解雇と退職勧奨の違いが問題になる場合とは?

 解雇か退職勧奨かが問題となるケースは,退職を促す際の発言が一方的と捉えられることによって実際は解雇ではないかといわれる場合です。解雇の通知は事由を含め書面で行う慣行があればいいですが,実際にはそうではなく口頭でなされることや,退職勧奨のつもりが従業員の方との話し合いの場で言い合いとなってしまい,「来なくてもいい」という言動が現れてしまう場合には問題となりかねません。

 

 解雇は,会社側の一方的な医師によって退職してもらうこと・退職勧奨は,退職するかどうかは従業員が決めるもののそれを促すことですから,やり方などによってはどちらなのかが問題となってきます。どちらに当たるかで何が変わるかという点ですが,解雇の場合には法律上・裁判例上厳しい規制があります。その詳細は別のコラムで触れている点ですが,解雇できる事由として定めているものに該当するか・解雇という方法をとることが社会的に見て相当かという点です。人手不足である反面,採用面やその後の対応の問題から,こうした問題に至るのは避けたいところですが,問題が大きくなるのは避けていく必要があります。

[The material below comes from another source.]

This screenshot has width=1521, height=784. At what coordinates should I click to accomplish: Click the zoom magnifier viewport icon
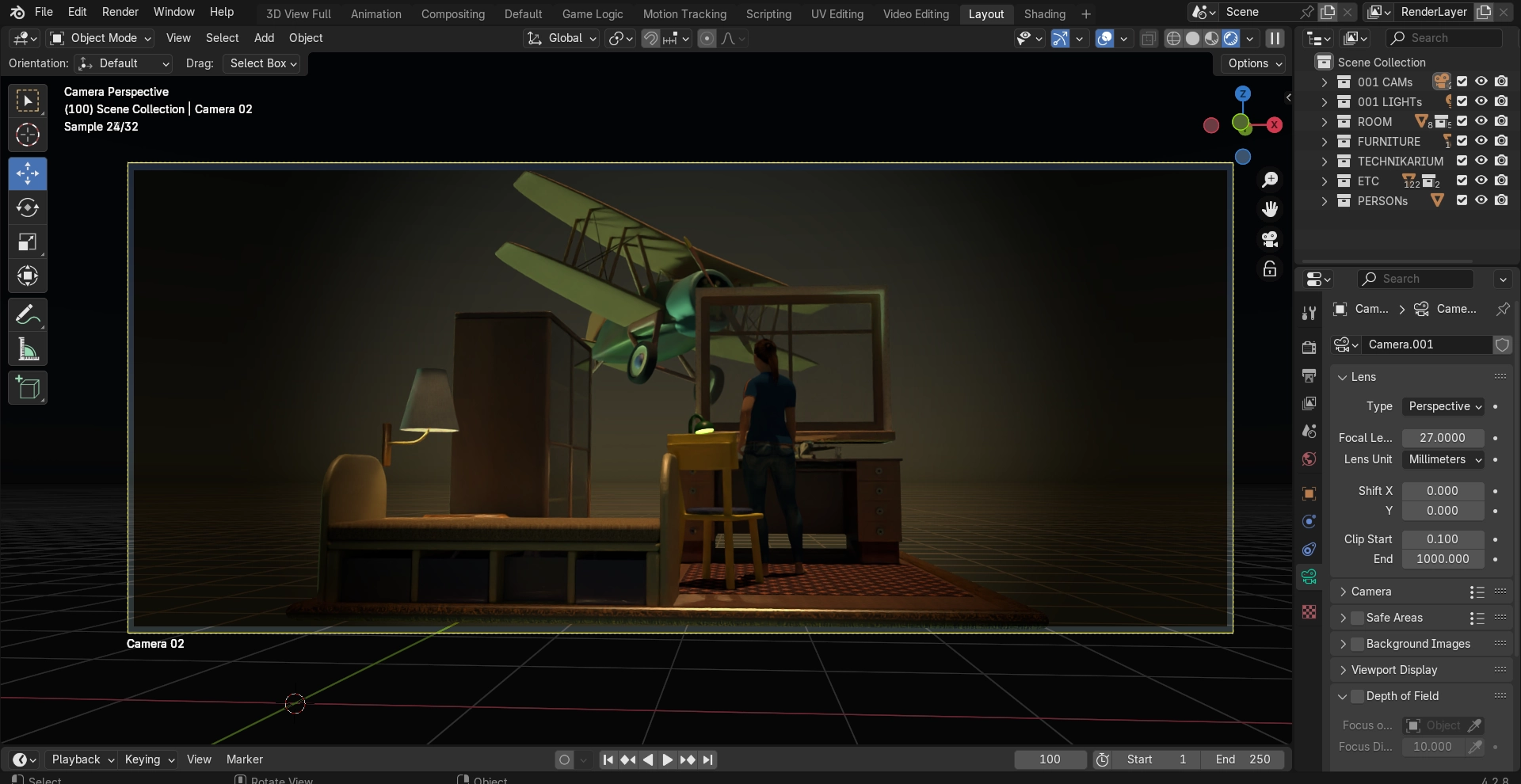pyautogui.click(x=1270, y=180)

 こうした規制をクリアできない場合には,従業員側から従業員であることの地位の確認や未払い給料の請求などを受けるリスクがありますし,裁判などで認められる可能性があります。もちろん,実際には職場復帰が事実上難しいため金銭での解決という場合はありますが,こうしたリスクがある点は無視できません。

実際に解雇があったかどうか問題となったケース(最近の裁判例から)

  それでは,比較的最近の裁判例の中から,解雇があったのかどうかが問題になったケースを取り上げていきます。ちなみに,結論としては解雇ではなく自主退職であったという判断がなされています。

 

 問題となったのは,屋外広告や看板製作などを営む会社に雇用された従業員の方が解雇されたかどうか等が争いになったケースです。ちなみに,このケースでは,会社側は不当な解雇をした等の理由で損害賠償請求などを受けたケースになります。従業員は支店での勤務をしていましたが,その運営などから会社側と対立が生じ,「不信感を持ったので退職する」等の概要の連絡が従業員側から会社になされていました。その後,その支店閉鎖へと向かう中で,退職届の送付が会社からなされました。そうする中で,従業員側から「不当解雇」であるから適切な退職勧奨を望む・会社側から「退職申し出に応じただけ」「退職勧奨でもなく解雇でもないから,支店閉鎖後は本店に来るように」との連絡がなされていました。

 その後その従業員に関する勤務条件のやり取りがなされたようですが,結局は従業員が退職し裁判になったというのが概要のようです。

 

 ここでは,こうしたやり取りの中で解雇(このケースではそもそも退職を何かしら会社側で勧奨したかも問題となったようです)と評価できる事柄があったのかどうかが問題になりました。

 このケースでは,各種のやり取りの内容・文言ややり取りのなされた時期をもとに事実認定を裁判所が行い,評価を示しています。そこでは,従業員側からの連絡でも自主退職をうかがわせるものがあったこと・会社側も従業員側から解雇日といわれる日よりも前に解雇や退職勧奨はしないと連絡していることなどをもとに,会社から一方的に退職を求めたとはいいがたい(解雇とはいいがたい)と判断をしています。

 

 こうしたところからも,後でトラブルになることを防ぐのであれば,解雇でないのであればその旨の明示などをはっきりしておいた方がいいでしょうし,解雇であればその有効性の検討も重要になってくるでしょう。